As plataformas de redes sociais existem para gerar lucro às empresas que as detêm. O modelo de negócio assenta, sobretudo, em duas vias: cobrar subscrições a quem não quer ser soterrado por publicidade e vender espaço publicitário a quem quer captar atenção.
Se alguém ainda acreditava que estas redes nasceram para as pessoas comunicarem gratuitamente entre si, convém desfazer o equívoco. A comunicação entre utilizadores é o meio que cria o campo de negócio.
O problema surge quando a publicidade que circula nessas plataformas nem sempre é propriamente edificante. Aparece de tudo: esquemas duvidosos, promessas milagrosas, sexualização barata, especulação travestida de oportunidade. E é aqui que o discurso oficial começa a cheirar a farsa.
As famosas políticas de “defesa da comunidade”, supostamente criadas para garantir um ambiente saudável, parecem muitas vezes mais empenhadas em proteger os interesses de quem paga anúncios e de quem financia mensagens políticas patrocinadas.
O caso mais recente que me aconteceu é revelador. Republiquei no meu grupo de Facebook uma imagem publicitária que me surgiu na timeline: em cima, uma mulher de pernas abertas “disponível para conversar”; em baixo, mais uma promessa de enriquecimento instantâneo através de ações que renderiam 780 euros por dia.
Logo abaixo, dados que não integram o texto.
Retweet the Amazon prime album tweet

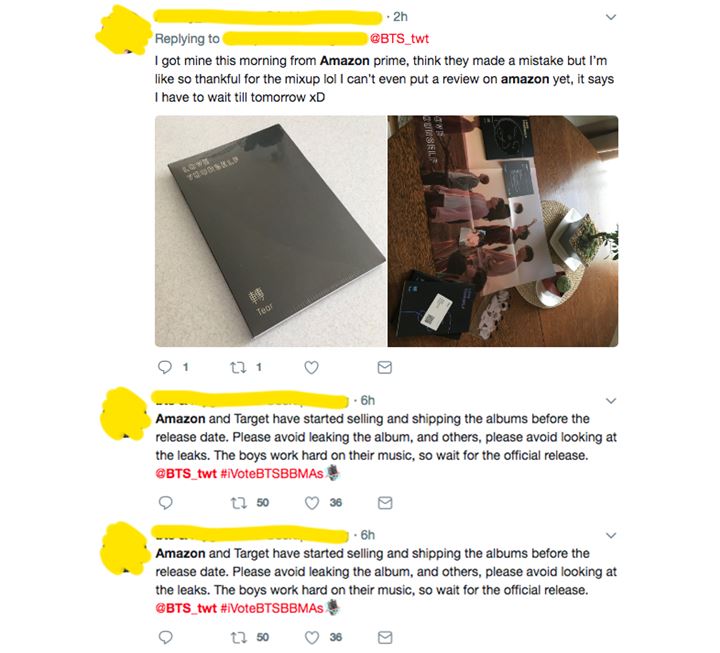238,367
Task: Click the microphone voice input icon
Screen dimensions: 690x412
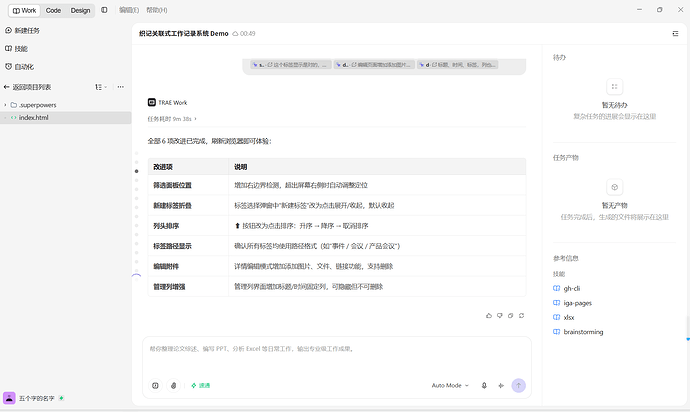Action: [484, 385]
Resultado: fui castigado pelo algoritmo zelador. Fiquei impedido de publicar em grupos, sem acesso a várias ferramentas, com limitações no perfil e nas páginas onde colaboro como administrador.

Reclamei. Inicialmente reconheceram o erro. Minutos depois voltaram atrás e repuseram as sanções. Justificação? Nenhuma.

Ora, se a mensagem era ofensiva ou perigosa, quem a publicou primeiro foi a própria plataforma. Quem a monetizou foi a própria plataforma. Mas, pelos vistos, denunciar a publicidade tóxica é mais grave do que vendê-la. Eis a hipocrisia em estado puro.
As redes sociais têm dono, evidentemente. Mas isso não lhes devia dar licença para exercer poder arbitrário. No mínimo, deveriam cumprir três regras simples:
- Não aplicar sanções sem dar ao utilizador oportunidade de resposta.
- Justificar de forma clara qualquer penalização imposta.
- Impedir que decisões punitivas sejam tomadas exclusivamente por automatismos opacos.
Dá trabalho? Custa dinheiro? Exige contratar pessoas em vez de delegar tudo num algoritmo? Sem dúvida. Mas empresas que acumulam fortunas colossais não podem invocar pobreza quando chega a hora de respeitar quem lhes sustenta o negócio.